WEDDING

6K 497 67
                                    

Tidak disangka bahwa Trisha akan menemukan tambatan hatinya di umur yang menginjak 27 tahun menuju 28 tahun. Banyak hal dalam hidup Trisha yang rasanya susah dijelaskan. Menjalani hidup sebagai anak tunggal dan tumpuan harapan bagi orang tua sebenarnya tidak membebani Trisha. Dulu gadis itu hanya khawatir bagaimana kalau dirinya terlebih dahulu yang dipanggil Tuhan. Siapa yang akan menjaga orang tuanya.

Ternyata rahasia semesta memang tidak ada batasnya. Ayah Trisha meninggal ketika dirinya masih berada di bangku kuliah. Sementara ibunya meninggal saat Trisha hampir mencapai puncak kesuksesannya. Biar Trisha ingatkan bahwa ibunya meninggal saat sebelum klinik Trisha dibuka.

Akankah hari ini Trisha mengingat keduanya lalu menangis? Tidak. Trisha hanya akan berandai jika orang tuanya masih hidup pasti akan bangga. Orang tua Trisha bangga karena anaknya bisa bertemu dengan laki-laki yang bisa melindungi dan menjaga Trisha.

"Kalo papa mama masih hidup, pasti ikut seneng juga liat Caca bisa menikah dengan orang pilihan Caca." Dialog Trisha.

Malam ini Trisha menginap di hotel yang menjadi tempat untuk acara pernikahannya dengan Kailash. Begitu juga dengan Kailash, ia berada di gedung yang sama tetapi lantai yang berbeda. Teman yang menemani Trisha hanya Bila karena Laras sedang ada acara keluarga. Ditambah adanya Salsa, desainer langganan ibunya membuat Trisha seperti kembali memiliki keluarga lagi.

"Ramai, aku suka."

Begitu kata perempuan yang kini sedang duduk di balkon.
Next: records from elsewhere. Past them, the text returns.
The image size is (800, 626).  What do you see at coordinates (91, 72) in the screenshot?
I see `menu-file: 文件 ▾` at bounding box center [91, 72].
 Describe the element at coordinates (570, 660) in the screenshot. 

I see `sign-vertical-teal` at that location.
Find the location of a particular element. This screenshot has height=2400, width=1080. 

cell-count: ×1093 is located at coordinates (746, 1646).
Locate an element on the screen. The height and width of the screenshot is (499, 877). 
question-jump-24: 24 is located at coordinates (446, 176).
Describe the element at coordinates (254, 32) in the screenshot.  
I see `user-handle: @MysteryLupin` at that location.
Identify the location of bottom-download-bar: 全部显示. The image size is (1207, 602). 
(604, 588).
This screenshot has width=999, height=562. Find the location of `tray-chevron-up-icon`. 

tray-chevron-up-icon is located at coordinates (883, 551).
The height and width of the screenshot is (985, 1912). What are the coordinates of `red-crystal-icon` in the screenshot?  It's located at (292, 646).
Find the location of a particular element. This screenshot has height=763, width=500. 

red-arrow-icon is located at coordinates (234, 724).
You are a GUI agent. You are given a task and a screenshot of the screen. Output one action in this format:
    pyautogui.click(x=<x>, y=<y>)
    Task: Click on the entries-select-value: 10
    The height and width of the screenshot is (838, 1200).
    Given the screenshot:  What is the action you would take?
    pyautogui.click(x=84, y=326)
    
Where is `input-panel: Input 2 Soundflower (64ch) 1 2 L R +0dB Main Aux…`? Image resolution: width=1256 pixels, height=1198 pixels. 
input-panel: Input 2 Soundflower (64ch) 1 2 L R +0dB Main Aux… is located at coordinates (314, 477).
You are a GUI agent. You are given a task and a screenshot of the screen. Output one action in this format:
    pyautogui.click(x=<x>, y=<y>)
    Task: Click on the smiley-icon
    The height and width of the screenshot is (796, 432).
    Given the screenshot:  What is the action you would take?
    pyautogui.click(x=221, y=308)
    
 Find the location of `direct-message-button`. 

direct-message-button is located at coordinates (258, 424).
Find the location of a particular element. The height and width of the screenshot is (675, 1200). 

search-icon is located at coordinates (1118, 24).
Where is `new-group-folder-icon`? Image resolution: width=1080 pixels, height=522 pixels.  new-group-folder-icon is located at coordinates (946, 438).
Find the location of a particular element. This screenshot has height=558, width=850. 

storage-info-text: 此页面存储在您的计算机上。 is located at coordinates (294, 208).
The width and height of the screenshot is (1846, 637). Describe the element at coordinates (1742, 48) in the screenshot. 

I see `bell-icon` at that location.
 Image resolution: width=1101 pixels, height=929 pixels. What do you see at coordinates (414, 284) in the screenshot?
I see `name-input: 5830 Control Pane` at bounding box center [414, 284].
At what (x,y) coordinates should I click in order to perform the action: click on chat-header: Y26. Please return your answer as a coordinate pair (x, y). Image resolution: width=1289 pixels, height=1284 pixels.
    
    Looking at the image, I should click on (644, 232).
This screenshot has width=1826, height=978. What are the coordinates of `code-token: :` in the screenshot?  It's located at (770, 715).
Pemandangan di depannya cukup indah, menampilkan gedung pencakar langit, gemerlap lampu jalanan, serta lalu lalang kendaraan di bawah sana.

Sudah pukul 23.30 dan kebanyakan keluarga besar Kailash pasti sudah tidur. Lihat saja, kini ponsel Trisha berdering menandakan ada panggilan yang harus ia terima.

"Hallo sayang?" Suara bariton menyapa di tengah terpaan angin yang Trisha rasakan.

Trisha masih diam, ia menguatkan dirinya agar saat bicara tidak ada suara yang bergetar seperti ingin menangis. Entah kenapa rasanya campur aduk sekali hari ini.

"Sayang ngomong.."

"Iya kenapa mas?"

"Lagi apa kamu? Kenapa belum tidur? Tidur gih biar besok nggak kesiangan, Sa."

"Belum ngantuk mas."

"Yaudah gapapa yang penting jangan lebih dari jam 12 ya sayang."

"Ya tergantung."

Gadis itu merubah posisinya menjadi berdiri. Satu tangannya berpegang pada besi pembatas yang ada di balkon. Menikmati city light yang sangat Trisha suka.

"Tergantung apa? Mati dong?"

"Tergantung kamu telfon aku sampe jam berapa."

"Oh ya udah aku matiin sekarang aja biar kamu bisa istirahat."

"IHHH jangan mas. Emang kamu nggak kangen aku?"

"Kangen sih."

Keduanya saling diam, Trisha juga tidak tahu apa yang sedang dilakukan Kailash di kamarnya.

"Mas, coba deh ke balkon."

"Dari awal aku telfon kamu juga udah di balkon kok. Kenapa?"

"Sumpah? Waw chemistry kita dapet banget ya. Aku juga di balkon. Hehe."

"Tapi kebanyakan orang yang telfon pasti di balkon nggak sih, Sa?"

"Halah Kailash.. Kailash... apa-apa serba dipatahin."

Terdengar gelak tawa di seberang sana padahal perempuannya saat ini sedang merajuk. Membuat Trisha marah sekarang menjadi hobi baru bagi Kailash. Sering sekali laki-laki itu mematahkan apa yang dijelaskan oleh Trisha.